En 1879, Washington s'est rendu au Maroc, puis a visité la Hongrie, la Bulgarie et la Turquie, qui, comme ses voyages en Algérie, ont inspiré ses sujets variés, dont des tribus orientales. D'autres de ses tableaux représentent des escarmouches de cavalerie ou des prisonniers conduits par des escortes armées, par opposition à des vues plus sereines de nomades se reposant près d'une oasis ou de chevaux et de cavaliers profitant d'un répit le long de la côte algérienne. En de rares occasions, Washington a également représenté des scènes de sa patrie, notamment deux vues équestres, Derby de Chantilly en 1863 (présentée au Salon de 1864) et Steeple-chase à Vincennes (présentée au Salon de 1865). Ses voyages le conduisent également en Amérique, où il s'embarque en première classe au Havre et arrive à New York le 15 avril 1886 pour l'inauguration à Philadelphie d'un cyclorama (vue panoramique monumentale à 360°) de la bataille de Gettysburg par son beau-frère Paul-Dominique Philippoteaux (1846-1923). Ce dernier avait déjà peint deux versions antérieures, pour lesquelles il était connu pour avoir été assisté par cinq autres artistes dont le père de Philippoteaux ainsi que Georges Washington lui-même.

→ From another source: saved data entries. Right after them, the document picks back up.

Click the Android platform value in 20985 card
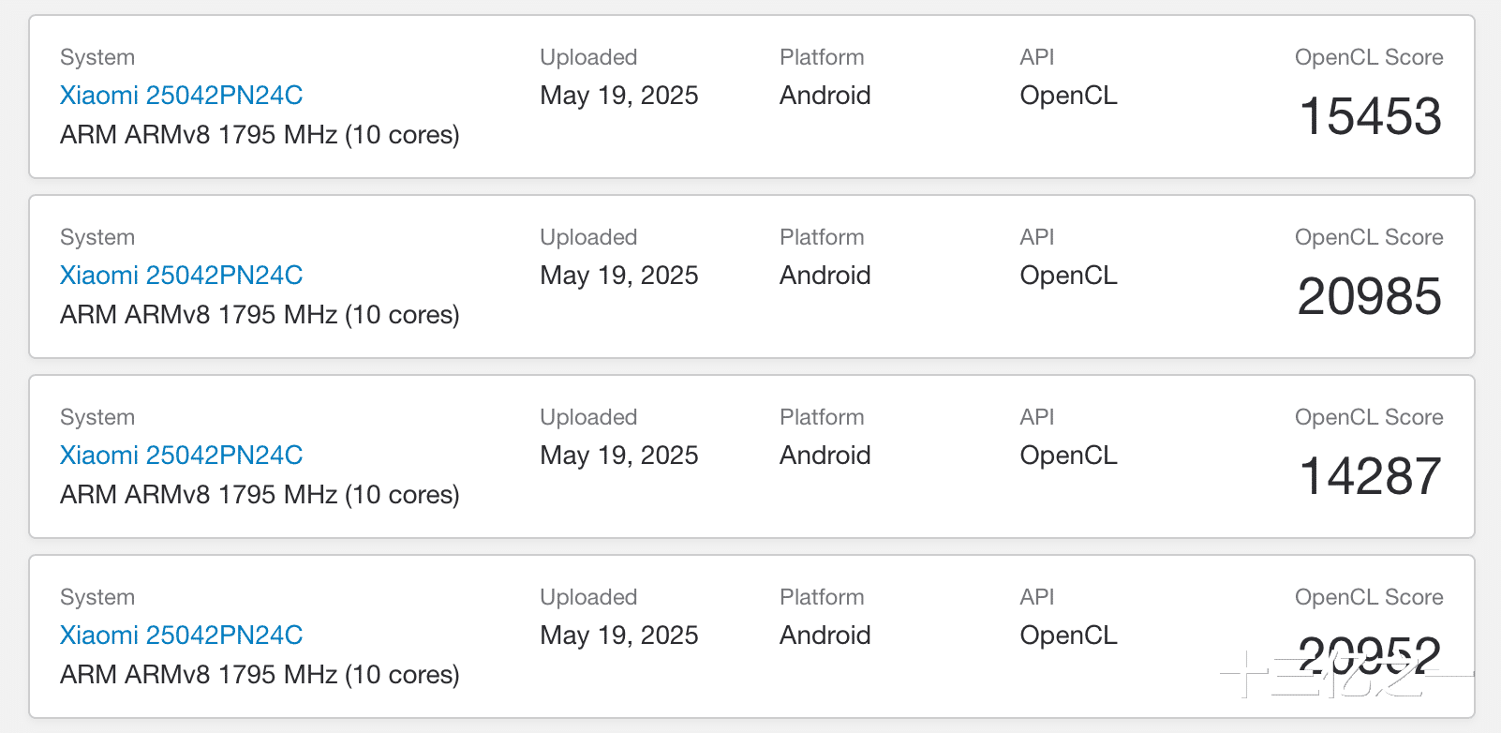Viewport: 1501px width, 733px height. pos(825,276)

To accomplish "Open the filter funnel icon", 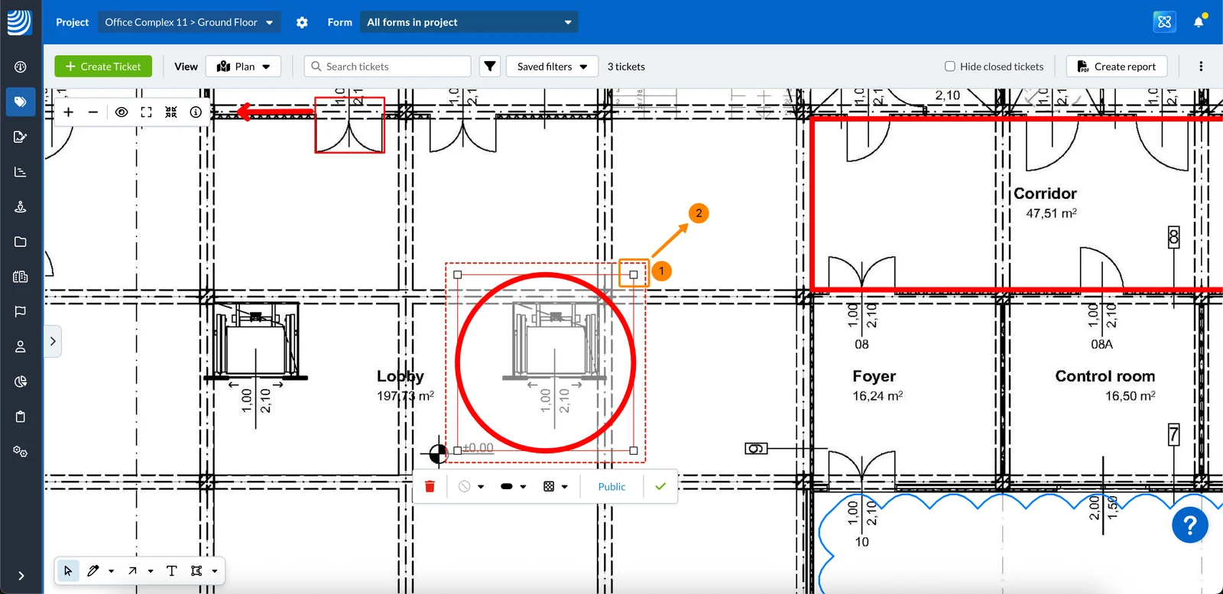I will (x=490, y=67).
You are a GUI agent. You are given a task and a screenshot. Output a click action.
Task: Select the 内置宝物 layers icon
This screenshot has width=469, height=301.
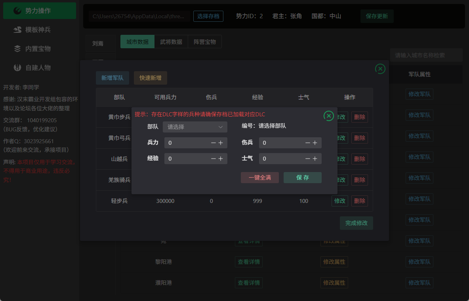pyautogui.click(x=17, y=49)
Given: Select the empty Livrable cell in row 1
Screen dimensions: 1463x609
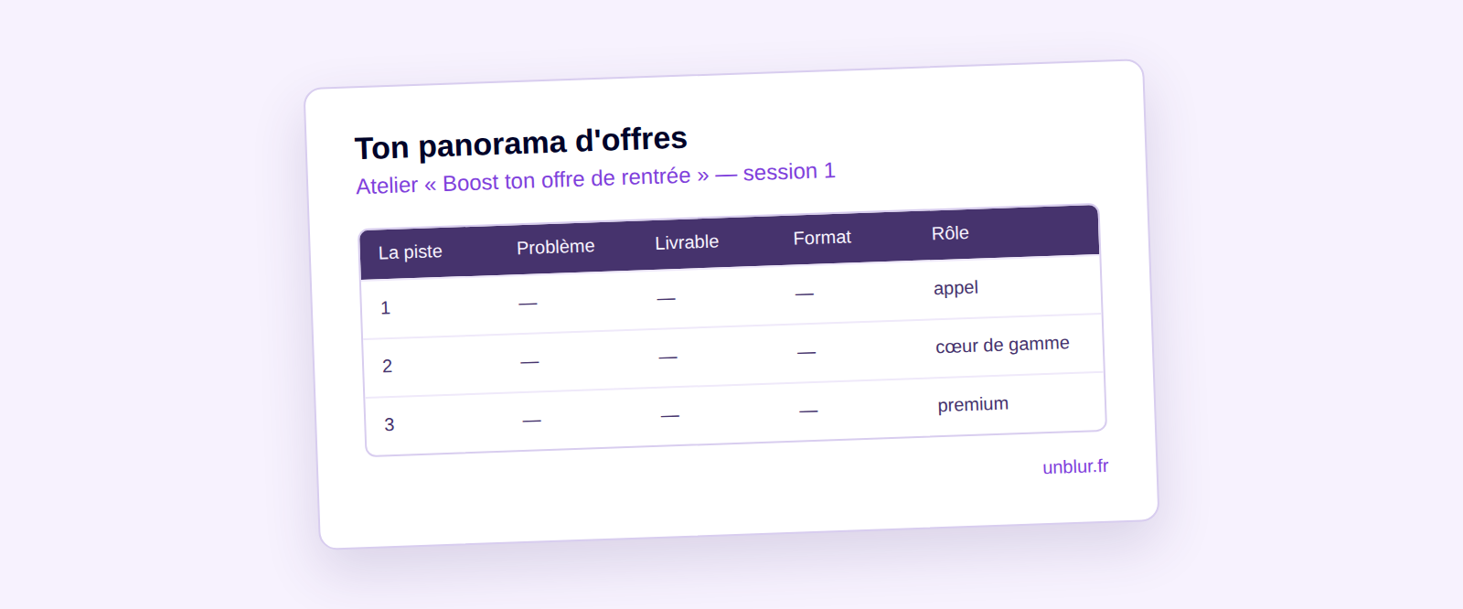Looking at the screenshot, I should click(667, 298).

A la mort du beau-père de notre artiste, Henri-Félix-Emmanuel Philippoteaux, en 1884, Georges Washington et son épouse Anne-Léonie se voient léguer un modeste appartement à Montmartre, le Château des Brouillards, qui sera plus tard occupé par le peintre impressionniste Auguste Renoir. En 1884, Washington vend également trente de ses tableaux à la maison de vente aux enchères Drouot à Paris et, avec le produit de cette vente ainsi qu'un legs que lui a laissé son beau-père, il se lance avec sa femme dans une entreprise agricole en Bretagne. Cette entreprise s'avère toutefois être un désastre financier. Il retourne donc en Amérique en 1888 pour répondre à une commande d'autres panoramas avant de retourner à Montmartre. Après la mort de sa femme, il se retire chez sa fille et son gendre à Douarnenez, sur la côte bretonne, où il meurt peu après, le 19 novembre 1901. Sa mort n'a cependant pas entamé l'enthousiasme pour son œuvre, qui continue d'être admirée pour son intégrité, son dynamisme et sa brillance.